Currently, Peterson is engaged in a linguistic fieldwork project with the Salt River Pima-Maricopa Indian Community and the San Carlos Apache Tribe, in which he has trained ASU students in language documentation techniques. For his studies of meaning in endangered and understudied languages, he has been awarded funding from various agencies, including the National Science Foundation, the Endangered Languages Documentation Programme, the Social Sciences and Humanities Research Council of Canada, and the U.S. Department of Education. Peterson holds a PhD in linguistics from the University of British Columbia.
Ayanna Thompson, professor (literature)
Arriving from George Washington University, Ayanna Thompson is now the director of the Arizona Center for Medieval and Renaissance Studies, a statewide research unit serving the three Arizona universities and located centrally on the ASU campus.
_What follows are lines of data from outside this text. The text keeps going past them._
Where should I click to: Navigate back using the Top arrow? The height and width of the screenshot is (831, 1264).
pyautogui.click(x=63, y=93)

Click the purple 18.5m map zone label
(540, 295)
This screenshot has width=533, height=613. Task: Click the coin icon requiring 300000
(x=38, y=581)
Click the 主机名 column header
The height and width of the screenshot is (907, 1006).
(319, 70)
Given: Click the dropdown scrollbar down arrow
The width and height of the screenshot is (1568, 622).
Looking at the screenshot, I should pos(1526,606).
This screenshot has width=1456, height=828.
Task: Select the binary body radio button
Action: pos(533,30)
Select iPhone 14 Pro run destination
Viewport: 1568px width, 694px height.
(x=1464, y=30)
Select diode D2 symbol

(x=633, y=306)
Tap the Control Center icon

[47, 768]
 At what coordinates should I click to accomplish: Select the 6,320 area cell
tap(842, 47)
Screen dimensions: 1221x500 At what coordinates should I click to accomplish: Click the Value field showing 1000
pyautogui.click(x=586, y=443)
Thompson’s new tenure at ASU also marks her return; she was formerly a professor of English here from 2004 to 2013 and was associate dean of faculty for the College of Liberal Arts and Sciences from 2011 to 2013.
From the beginning of her academic career, Thompson has been a trailblazer, especially in her scholarship on early modern race studies. Her first book, “Performing Race and Torture on the Early Modern Stage” (2008), was a historicist examination of explicit, staged depictions of torture; Theatre Journal said the volume “cover(ed) valuable ground, productively interweaving literary and theoretical territory both established and neglected.” Most recently, Thompson published “Shakespeare in the Theatre: Peter Sellars” (2018), an in-depth study of the avant-garde Shakespeare director whose experimental productions have invited both intense praise and criticism. She is a frequent international lecturer and collaborates regularly with directors and performers; most recently, Thompson gave a keynote address at a Shakespeare and race symposium hosted by The Globe Theatre in London in August. She is also the 2018-2019 president of the Shakespeare Association of America. Thompson holds a PhD in English, American literature and language, from Harvard University and an MA in English from the University of Sussex in the U.K.